#### WHAT THIS TASK INVOLVES
Put the entries below into a numbered list, leaving out any blank lines.

#### TASK MATERIAL
■ ■ ■ ■
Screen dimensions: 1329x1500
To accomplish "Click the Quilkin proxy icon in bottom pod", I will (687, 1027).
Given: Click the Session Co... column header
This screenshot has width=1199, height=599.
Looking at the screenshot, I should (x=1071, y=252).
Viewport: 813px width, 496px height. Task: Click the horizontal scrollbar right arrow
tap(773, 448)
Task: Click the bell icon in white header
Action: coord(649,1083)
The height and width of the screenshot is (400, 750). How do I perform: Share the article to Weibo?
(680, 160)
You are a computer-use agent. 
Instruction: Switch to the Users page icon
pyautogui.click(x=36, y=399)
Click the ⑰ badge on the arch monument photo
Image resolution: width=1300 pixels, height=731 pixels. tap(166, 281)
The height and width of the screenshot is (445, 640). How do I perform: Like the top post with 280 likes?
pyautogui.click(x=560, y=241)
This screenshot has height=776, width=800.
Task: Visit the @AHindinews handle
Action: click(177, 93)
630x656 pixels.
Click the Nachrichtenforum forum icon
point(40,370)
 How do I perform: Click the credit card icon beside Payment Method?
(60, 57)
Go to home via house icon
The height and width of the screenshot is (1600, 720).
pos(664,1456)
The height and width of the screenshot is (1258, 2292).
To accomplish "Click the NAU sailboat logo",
■ ■ ■ ■
#### ANSWER TO THE PROBLEM
1. Screen dimensions: 1329x1500
2. To accomplish "Click the Quilkin proxy icon in bottom pod", I will (687, 1027).
3. Given: Click the Session Co... column header
4. This screenshot has width=1199, height=599.
5. Looking at the screenshot, I should (x=1071, y=252).
6. Viewport: 813px width, 496px height. Task: Click the horizontal scrollbar right arrow
7. tap(773, 448)
8. Task: Click the bell icon in white header
9. Action: coord(649,1083)
10. The height and width of the screenshot is (400, 750). How do I perform: Share the article to Weibo?
11. (680, 160)
12. You are a computer-use agent. 
13. Instruction: Switch to the Users page icon
14. pyautogui.click(x=36, y=399)
15. Click the ⑰ badge on the arch monument photo
16. Image resolution: width=1300 pixels, height=731 pixels. tap(166, 281)
17. The height and width of the screenshot is (445, 640). How do I perform: Like the top post with 280 likes?
18. pyautogui.click(x=560, y=241)
19. This screenshot has height=776, width=800.
20. Task: Visit the @AHindinews handle
21. Action: click(177, 93)
22. 630x656 pixels.
23. Click the Nachrichtenforum forum icon
24. point(40,370)
25.  How do I perform: Click the credit card icon beside Payment Method?
26. (60, 57)
27. Go to home via house icon
28. The height and width of the screenshot is (1600, 720).
29. pos(664,1456)
30. The height and width of the screenshot is (1258, 2292).
31. To accomplish "Click the NAU sailboat logo",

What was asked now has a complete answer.